There are two problems here:

  1. Only the first statement inside each case is made a child of that case - the other statements are siblings.
  2. Two consecutive case statements without any other statements in between (fall-through) cause the second case to become the child of the first one. If additional consecutive case statements follow, they nest even further.

Since the parser follows the C grammar pretty closely, I immediately went to look into the C99 standard, and indeed, this is exactly the parse tree that it mandates. Here's the relevant portion of the language grammar (from section A.2.3):

(6.8) statement:
              labeled-statement
              compound-statement
              expression-statement
              selection-statement
              iteration-statement
              jump-statement
(6.8.1) labeled-statement:
              identifier : statement
              case constant-expression : statement
              default : statement

Note that a case (and default, which is equivalent to case in this whole discussion) must be followed by one, and only one other statement. This explains why pycparser parses the code above the way it does.

However, the goal of pycparser is not to generate a parse tree. It is to generate an abstract syntax tree (AST), which follows the language semantics rather than its grammar. Hey, I already wrote about this stuff!

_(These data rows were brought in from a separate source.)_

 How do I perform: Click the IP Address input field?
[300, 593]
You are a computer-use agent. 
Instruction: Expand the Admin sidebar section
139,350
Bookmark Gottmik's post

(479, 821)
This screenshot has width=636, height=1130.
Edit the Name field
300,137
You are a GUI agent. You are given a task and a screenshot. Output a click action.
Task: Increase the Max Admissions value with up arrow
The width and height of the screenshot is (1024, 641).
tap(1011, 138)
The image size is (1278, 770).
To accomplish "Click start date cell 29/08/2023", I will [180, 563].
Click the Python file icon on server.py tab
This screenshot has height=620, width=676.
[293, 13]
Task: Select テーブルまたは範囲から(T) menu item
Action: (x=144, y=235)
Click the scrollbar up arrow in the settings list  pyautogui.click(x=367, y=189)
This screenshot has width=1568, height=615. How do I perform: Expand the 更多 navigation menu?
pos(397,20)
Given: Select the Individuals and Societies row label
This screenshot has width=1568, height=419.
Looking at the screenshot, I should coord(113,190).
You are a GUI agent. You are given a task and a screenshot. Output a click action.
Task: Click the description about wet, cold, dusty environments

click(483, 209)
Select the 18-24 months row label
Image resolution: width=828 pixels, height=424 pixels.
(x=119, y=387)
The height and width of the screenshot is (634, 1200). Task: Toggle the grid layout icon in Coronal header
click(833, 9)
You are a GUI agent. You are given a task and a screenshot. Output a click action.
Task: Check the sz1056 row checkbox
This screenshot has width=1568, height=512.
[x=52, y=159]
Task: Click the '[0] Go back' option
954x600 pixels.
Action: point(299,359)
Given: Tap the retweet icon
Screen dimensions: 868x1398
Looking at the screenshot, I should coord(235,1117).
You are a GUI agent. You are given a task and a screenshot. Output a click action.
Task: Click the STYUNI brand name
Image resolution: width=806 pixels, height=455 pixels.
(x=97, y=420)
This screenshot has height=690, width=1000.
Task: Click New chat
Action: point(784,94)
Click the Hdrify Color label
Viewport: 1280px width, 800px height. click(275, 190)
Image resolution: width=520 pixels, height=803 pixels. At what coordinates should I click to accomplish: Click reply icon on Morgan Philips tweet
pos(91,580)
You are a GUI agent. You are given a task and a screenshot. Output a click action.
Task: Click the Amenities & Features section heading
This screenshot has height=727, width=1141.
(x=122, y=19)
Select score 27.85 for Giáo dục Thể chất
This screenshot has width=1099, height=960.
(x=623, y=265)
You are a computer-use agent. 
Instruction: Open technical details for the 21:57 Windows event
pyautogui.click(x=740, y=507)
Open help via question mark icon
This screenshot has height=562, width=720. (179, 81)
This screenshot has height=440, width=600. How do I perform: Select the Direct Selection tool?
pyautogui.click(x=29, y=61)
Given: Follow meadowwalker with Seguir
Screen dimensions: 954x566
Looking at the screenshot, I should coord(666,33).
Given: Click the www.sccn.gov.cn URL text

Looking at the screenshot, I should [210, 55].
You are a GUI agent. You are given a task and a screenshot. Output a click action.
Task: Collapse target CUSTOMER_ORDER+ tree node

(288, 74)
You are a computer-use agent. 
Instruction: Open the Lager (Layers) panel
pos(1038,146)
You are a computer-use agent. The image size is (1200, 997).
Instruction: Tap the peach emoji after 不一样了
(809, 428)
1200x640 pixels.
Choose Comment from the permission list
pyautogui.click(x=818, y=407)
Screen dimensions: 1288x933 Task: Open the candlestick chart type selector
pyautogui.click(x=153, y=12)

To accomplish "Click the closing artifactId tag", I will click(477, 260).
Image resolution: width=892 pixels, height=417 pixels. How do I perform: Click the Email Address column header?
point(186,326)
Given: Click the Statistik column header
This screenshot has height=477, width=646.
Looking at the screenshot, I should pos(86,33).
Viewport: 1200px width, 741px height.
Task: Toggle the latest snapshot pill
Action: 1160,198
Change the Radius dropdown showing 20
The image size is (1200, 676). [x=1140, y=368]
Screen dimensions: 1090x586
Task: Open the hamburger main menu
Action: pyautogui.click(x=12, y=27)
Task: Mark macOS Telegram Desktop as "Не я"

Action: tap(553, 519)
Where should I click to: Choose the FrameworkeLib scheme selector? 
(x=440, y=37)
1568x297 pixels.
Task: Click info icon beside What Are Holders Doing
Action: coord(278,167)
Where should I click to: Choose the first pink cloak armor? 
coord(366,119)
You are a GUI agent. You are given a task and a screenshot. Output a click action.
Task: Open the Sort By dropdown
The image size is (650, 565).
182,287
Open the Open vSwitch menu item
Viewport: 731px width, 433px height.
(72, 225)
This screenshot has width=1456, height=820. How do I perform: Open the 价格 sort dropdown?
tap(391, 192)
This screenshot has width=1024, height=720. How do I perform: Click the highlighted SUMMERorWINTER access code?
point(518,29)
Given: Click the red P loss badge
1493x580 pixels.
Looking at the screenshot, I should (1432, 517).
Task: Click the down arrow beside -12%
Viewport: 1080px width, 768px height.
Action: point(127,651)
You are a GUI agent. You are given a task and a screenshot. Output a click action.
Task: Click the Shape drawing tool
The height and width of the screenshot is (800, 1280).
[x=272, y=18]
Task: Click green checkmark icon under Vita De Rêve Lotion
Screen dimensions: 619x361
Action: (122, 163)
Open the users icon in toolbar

So today I fixed this part of pycparser, by adding a dedicated AST transformation after parsing a switch statement. The transformation isn't really complicated, and the AST pycparser generates now is much friendlier. Here it is, for the same code:

Switch:
  ID: myvar
  Compound:
    Case:
      Constant: int, 10
      Assignment: =
        ID: k
        Constant: int, 10
      Assignment: =
        ID: p
        BinaryOp: +
          ID: k
          Constant: int, 1
      Return:
        Constant: int, 10
    Case:
      Constant: int, 20
    Case:
      Constant: int, 30
      Return:
        Constant: int, 20
    Default:
      Break:

As you can see, the problems mentioned above were fixed. This fix is available in the pycparser repo, and will be part of the next release.